Questão nº 114

Questão de Direito Ambiental · CEBRASPE PF 2025 (nº 114)

CEBRASPE2025Delegado de Polícia FederalDireito Ambiental

Foi concedida licença ambiental para a construção de determinada obra em área com vegetação nativa de restinga. No decorrer da obra, um popular questionou a administração pública sobre a legalidade da licença. A construtora, diante do Poder Judiciário, alegou fato consumado.

A partir dessa situação hipotética, julgue os próximos itens com base na legislação ambiental e na jurisprudência dos tribunais superiores.


Na situação apresentada, foi indevida a concessão da licença ambiental, pois a vegetação nativa de restinga é sempre considerada área de preservação permanente.

Resposta comentada

Conceito-chave: A Restinga é um ecossistema associado à Mata Atlântica, e a lei (Código Florestal) a protege de forma rígida. A Área de Preservação Permanente (APP) é uma área protegida por lei, onde não se pode suprimir vegetação, salvo raríssimas exceções. No caso da restinga, a lei diz que ela é APP quando fixadora de dunas ou estabilizadora de mangues, mas a jurisprudência (STJ) entende que toda vegetação nativa de restinga é APP, independentemente dessa função específica, por ser um ecossistema frágil e de relevante interesse ecológico.

  • Correta: Certo. A licença foi indevida porque a vegetação nativa de restinga é sempre considerada APP, e a alegação de "fato consumado" (obra já concluída) não convalida ilegalidade ambiental, conforme jurisprudência do STJ.

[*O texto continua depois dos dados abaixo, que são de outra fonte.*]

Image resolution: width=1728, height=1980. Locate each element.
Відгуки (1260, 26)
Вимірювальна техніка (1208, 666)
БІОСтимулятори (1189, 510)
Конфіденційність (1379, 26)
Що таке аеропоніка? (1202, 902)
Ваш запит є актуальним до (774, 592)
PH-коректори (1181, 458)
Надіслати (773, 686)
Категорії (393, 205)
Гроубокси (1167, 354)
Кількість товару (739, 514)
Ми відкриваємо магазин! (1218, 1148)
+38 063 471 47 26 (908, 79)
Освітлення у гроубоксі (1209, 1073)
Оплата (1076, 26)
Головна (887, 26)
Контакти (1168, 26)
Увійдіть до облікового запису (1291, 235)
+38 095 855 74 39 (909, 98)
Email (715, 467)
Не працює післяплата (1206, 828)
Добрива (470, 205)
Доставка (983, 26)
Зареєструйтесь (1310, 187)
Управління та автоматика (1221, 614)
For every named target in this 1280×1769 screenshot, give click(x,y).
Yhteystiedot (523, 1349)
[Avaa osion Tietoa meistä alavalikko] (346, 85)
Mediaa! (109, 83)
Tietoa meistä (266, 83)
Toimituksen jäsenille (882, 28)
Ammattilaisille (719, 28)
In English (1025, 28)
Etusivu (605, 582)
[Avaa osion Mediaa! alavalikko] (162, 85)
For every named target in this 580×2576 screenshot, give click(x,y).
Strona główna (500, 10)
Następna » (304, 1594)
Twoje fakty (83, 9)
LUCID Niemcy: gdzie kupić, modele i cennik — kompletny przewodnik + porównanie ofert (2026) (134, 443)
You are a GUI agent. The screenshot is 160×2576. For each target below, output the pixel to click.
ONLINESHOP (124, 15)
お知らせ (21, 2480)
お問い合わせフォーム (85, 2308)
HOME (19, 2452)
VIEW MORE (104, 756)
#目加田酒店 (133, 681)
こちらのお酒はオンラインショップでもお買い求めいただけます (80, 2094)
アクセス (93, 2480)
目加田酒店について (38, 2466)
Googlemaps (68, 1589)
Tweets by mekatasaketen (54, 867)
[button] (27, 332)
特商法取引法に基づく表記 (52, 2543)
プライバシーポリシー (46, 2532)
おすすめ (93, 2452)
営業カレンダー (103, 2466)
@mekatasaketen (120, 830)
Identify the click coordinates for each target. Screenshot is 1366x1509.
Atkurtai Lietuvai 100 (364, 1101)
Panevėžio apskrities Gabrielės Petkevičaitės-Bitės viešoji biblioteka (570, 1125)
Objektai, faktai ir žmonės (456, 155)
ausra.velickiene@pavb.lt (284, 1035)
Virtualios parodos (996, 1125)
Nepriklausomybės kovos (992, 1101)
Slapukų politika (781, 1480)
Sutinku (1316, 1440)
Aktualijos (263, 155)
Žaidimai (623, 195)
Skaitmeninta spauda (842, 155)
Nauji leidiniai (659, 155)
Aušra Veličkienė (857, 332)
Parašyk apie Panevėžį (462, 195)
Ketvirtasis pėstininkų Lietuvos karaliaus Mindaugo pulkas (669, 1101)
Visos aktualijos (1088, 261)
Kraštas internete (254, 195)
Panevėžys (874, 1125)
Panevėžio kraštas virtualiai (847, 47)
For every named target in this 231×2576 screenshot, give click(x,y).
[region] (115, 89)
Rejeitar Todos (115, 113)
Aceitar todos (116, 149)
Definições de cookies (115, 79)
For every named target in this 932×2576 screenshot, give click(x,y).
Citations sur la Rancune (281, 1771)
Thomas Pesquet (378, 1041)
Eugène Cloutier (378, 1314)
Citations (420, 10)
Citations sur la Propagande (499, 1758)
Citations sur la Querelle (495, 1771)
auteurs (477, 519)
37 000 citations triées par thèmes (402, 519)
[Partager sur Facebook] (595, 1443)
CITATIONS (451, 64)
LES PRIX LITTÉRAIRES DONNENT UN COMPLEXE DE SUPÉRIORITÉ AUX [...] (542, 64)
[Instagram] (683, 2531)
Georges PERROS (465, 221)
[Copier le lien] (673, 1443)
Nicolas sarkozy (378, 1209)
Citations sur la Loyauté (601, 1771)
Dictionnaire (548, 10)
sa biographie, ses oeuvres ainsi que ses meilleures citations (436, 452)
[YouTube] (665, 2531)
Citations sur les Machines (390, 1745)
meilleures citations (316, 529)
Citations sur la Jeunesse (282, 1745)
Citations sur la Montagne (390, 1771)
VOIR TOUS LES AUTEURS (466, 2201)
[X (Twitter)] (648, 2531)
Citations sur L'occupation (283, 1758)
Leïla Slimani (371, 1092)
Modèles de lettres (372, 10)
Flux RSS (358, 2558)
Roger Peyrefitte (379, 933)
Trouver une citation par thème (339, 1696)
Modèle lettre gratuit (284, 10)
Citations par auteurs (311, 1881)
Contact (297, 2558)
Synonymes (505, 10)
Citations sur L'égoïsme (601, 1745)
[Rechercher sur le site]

Fica de olho: A banca pode tentar te enganar dizendo que "a restinga só é APP quando fixa dunas" ou que "o fato consumado impede a demolição". Ambas são falsas: a proteção é ampla e irrestrita, e o Judiciário manda desfazer a obra ilegal, mesmo que pronta, para restaurar o meio ambiente.

Fonte: CEBRASPE PF 2025 Delegado de Polícia Federal. Reproduzida para fins de estudo.